■ YOUR OBJECTIVE: Retype every line of the records below word for word, leaving out the pictures.

Dataset rows
━━━
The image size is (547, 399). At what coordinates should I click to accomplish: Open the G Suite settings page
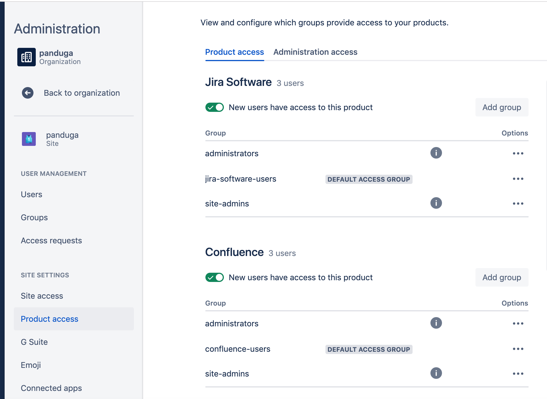34,342
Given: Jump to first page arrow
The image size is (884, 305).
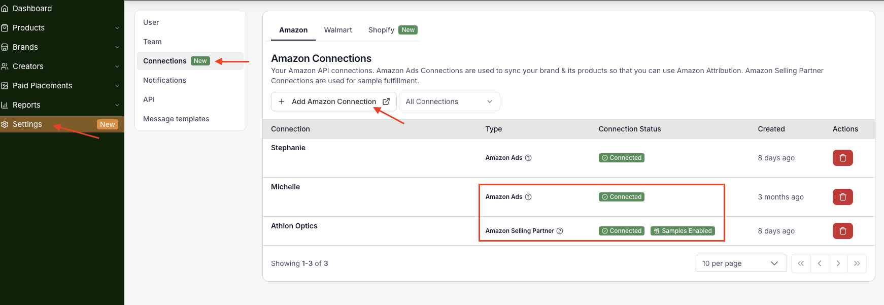Looking at the screenshot, I should pyautogui.click(x=801, y=263).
━━━
■ WRITTEN SOLUTION:
The image size is (547, 399). At what coordinates should I click to accomplish: Open the G Suite settings page
34,342
Given: Jump to first page arrow
The image size is (884, 305).
Looking at the screenshot, I should pyautogui.click(x=801, y=263).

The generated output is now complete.